» **Activity**: Print the passage of the band director biographies word for word, from "Dr. Fannin's professional" to "and Orchestra Association.".

» **Text passage**:
● ● ● ● ● ● ●
Karen Fannin is Assistant Professor and Director of Bands at Hendrix College, where she leads the Wind and Percussion division, conducts the Wind Ensemble, and teaches conducting, low brass, and courses in twentieth-century music and fundamentals of music. In 2008, she founded the Festival of Winds Honor Band for high school musicians held at Hendrix College each May. Dr. Fannin is also Music Director and Conductor of the Little Rock Wind Symphony, an ensemble of professional and semi-professional musicians. Dr. Fannin holds a Doctor of Musical Arts in Conducting and Literature from the University of Colorado, where she studied with Allan McMurray. She received a Master of Music in Conducting from Northwestern University, where she was a student of Mallory Thompson and a Bachelor of Music in Music Education from the University of Northern Iowa, where she studied euphonium with Jeffrey Funderburk. Upon graduation from UNI, Dr. Fannin was awarded the Purple and Old Gold Award for Conspicuous Achievement in Music.
Prior to her studied at CU, Dr. Fannin served as Director of Bands at Lockport Township High School in suburban Chicago, where she instituted a composer-in-residence program. A native of Iowa, Dr. Fannin also held the position of Director of Bands in the Lynnville-Sully Community Schools. Dr. Fannin maintains an active schedule as a guest conductor and clinician. Her paper "Tracing the Lineage of Nadia Boulanger through American Wind Repertoire" was selected for presentation at the 2007 National Convention of the College Band Directors National Association (CBDNA) in Ann Arbor, Michigan. She has also been selected to present her research in creating a behind-the-scenes concert at a Creativity Across the Curriculum conference of the National Institute for Technology and Liberal Education (NITLE) in Salem, Oregon in October 2008. Dr. Fannin has presented on topics such as communication in music as well as parallels between the ensemble and business. She will also be a contributing author to the seventh volume of the Teaching Music Through Performance in Band series published by GIA.
Dr. Fannin's professional affiliations include Pi Kappa Lambda, College Band Directors National Association, World Association for Symphonic Bands and Ensembles, Music Educators National Conference, Arkansas Bandmasters Association, Arkansas Music Educators Association, and the Arkansas School Band and Orchestra Association.
Tom Bennett, Retired
Tom Bennett was Director of Bands and Associate Professor of Music at the University of Houston's Moores School of Music. He holds degrees from Texas Tech University and Southern Methodist University. Prior to his appointment in 2000 to the University of Houston, Bennett was Director of Bands at East Texas State University, and had conducted an array of high school bands throughout Texas, several of which won auspicious honours and awards during his tenure. Bennett is the recipient of the Leadership and Achievement Award from the Texas Music Educators Association and the Ross Perot Outstanding Teacher Award from the Richardson Independent School District. He was presented with the Grainger Medallion by the International Grainger Society, in recognition of his significant contribution to the advancement of the music of Percy Grainger. The award was presented in conjunction with the production of Volume IV of the University of Houston Wind Ensemble's survey of Grainger's music. Bennett is a member of the Texas Bandmasters Association, College Band Directors National Association, Texas Music Educators Association, and Phi Beta Mu honorary band fraternity. He is active nationally as a clinician and adjudicator.
● ● ● ● ● ● ●
» **Information supplied**:
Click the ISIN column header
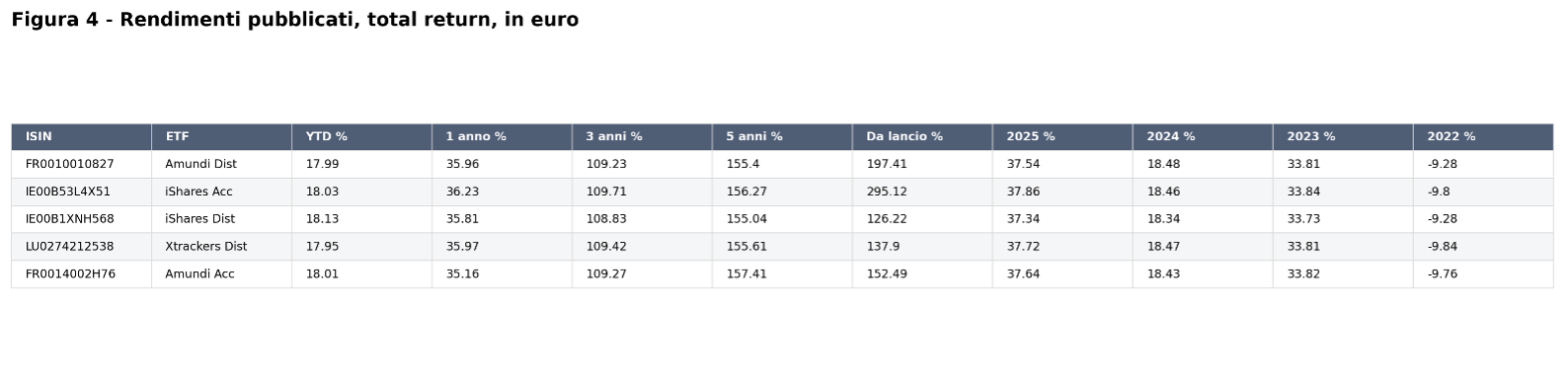Viewport: 1568px width, 386px height. (x=81, y=137)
● ● ● ● ● ● ●
» **Task answer**:
Dr. Fannin's professional affiliations include Pi Kappa Lambda, College Band Directors National Association, World Association for Symphonic Bands and Ensembles, Music Educators National Conference, Arkansas Bandmasters Association, Arkansas Music Educators Association, and the Arkansas School Band and Orchestra Association.